#### EXERCISE:
Only an exact copy of the entries, stripped of pictures, will serve as the answer.

#### RECORDS FOR THIS EXERCISE:
=== Section Start ===
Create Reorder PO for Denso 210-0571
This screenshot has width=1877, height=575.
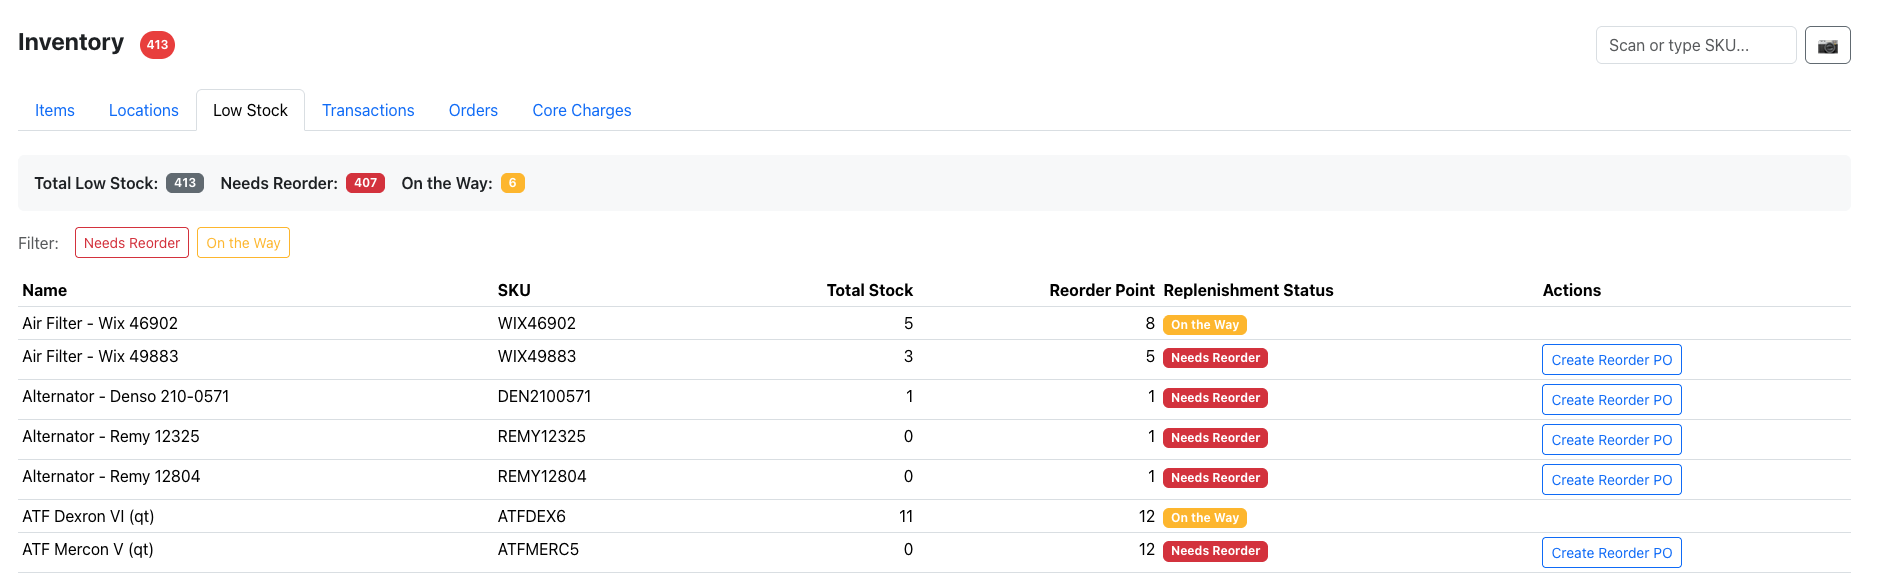[1611, 400]
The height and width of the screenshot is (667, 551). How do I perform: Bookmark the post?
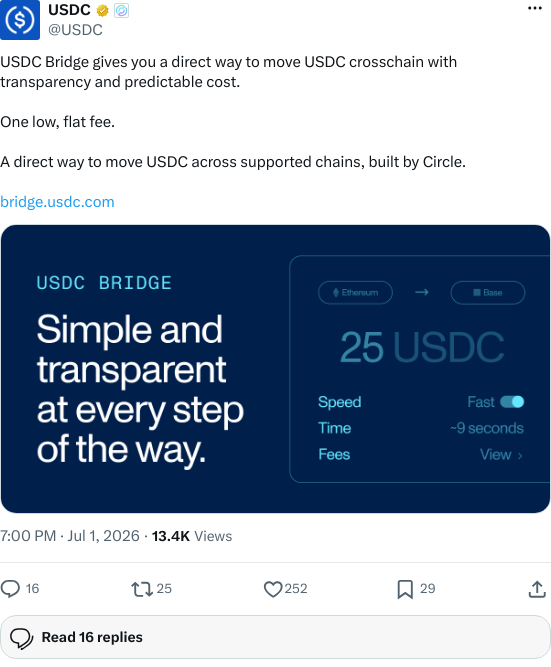pos(405,589)
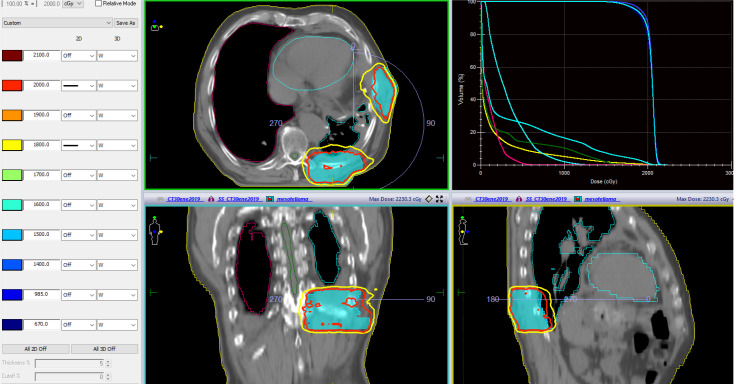Click the Save As button
The width and height of the screenshot is (735, 384).
pos(126,23)
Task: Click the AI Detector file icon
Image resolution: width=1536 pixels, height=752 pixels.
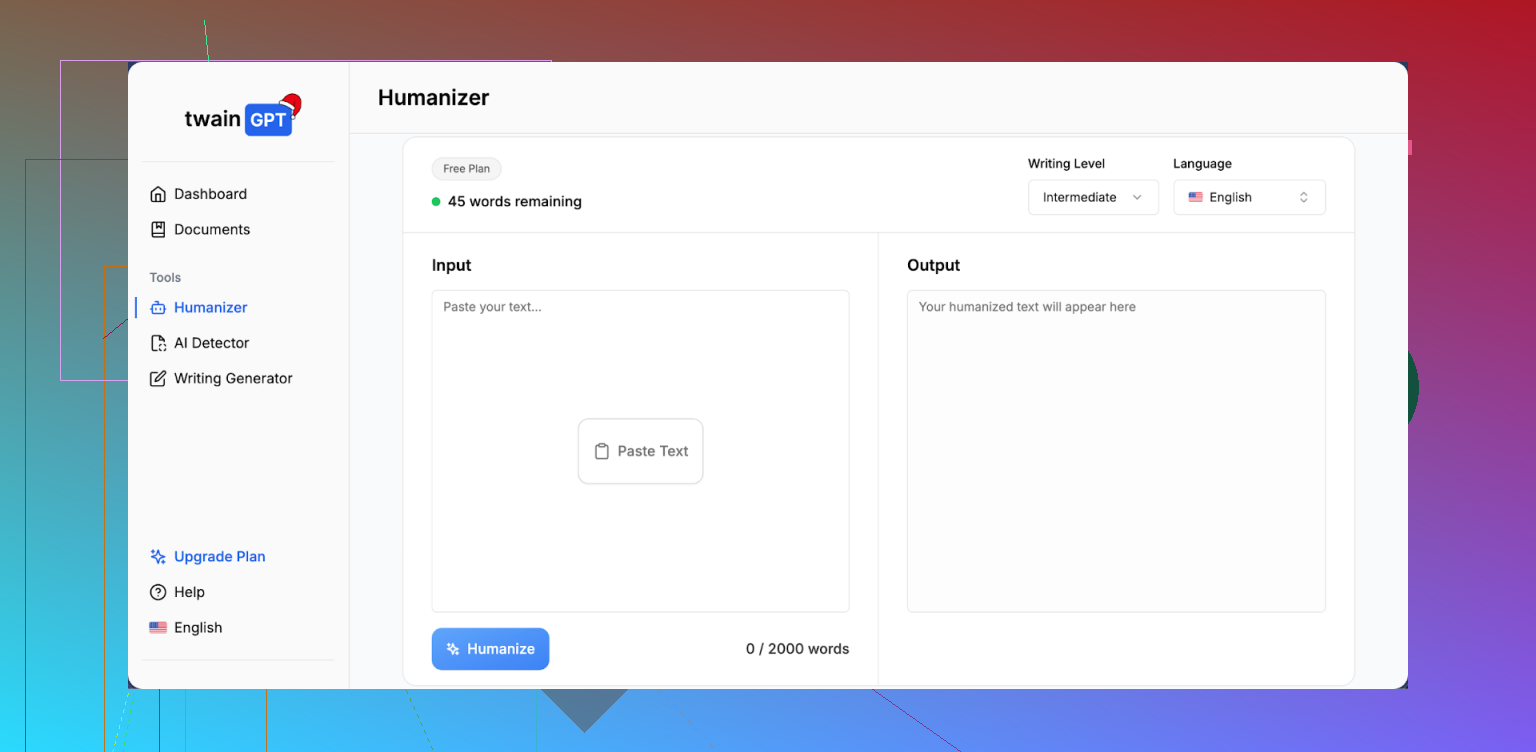Action: pyautogui.click(x=158, y=343)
=== Section End ===
#### TASK SOLUTION:
Create Reorder PO for Denso 210-0571
This screenshot has width=1877, height=575.
[1611, 400]
The height and width of the screenshot is (667, 551). How do I perform: Bookmark the post?
pos(405,589)
Click the Save As button
The width and height of the screenshot is (735, 384).
pos(126,23)
Task: Click the AI Detector file icon
Image resolution: width=1536 pixels, height=752 pixels.
Action: pyautogui.click(x=158, y=343)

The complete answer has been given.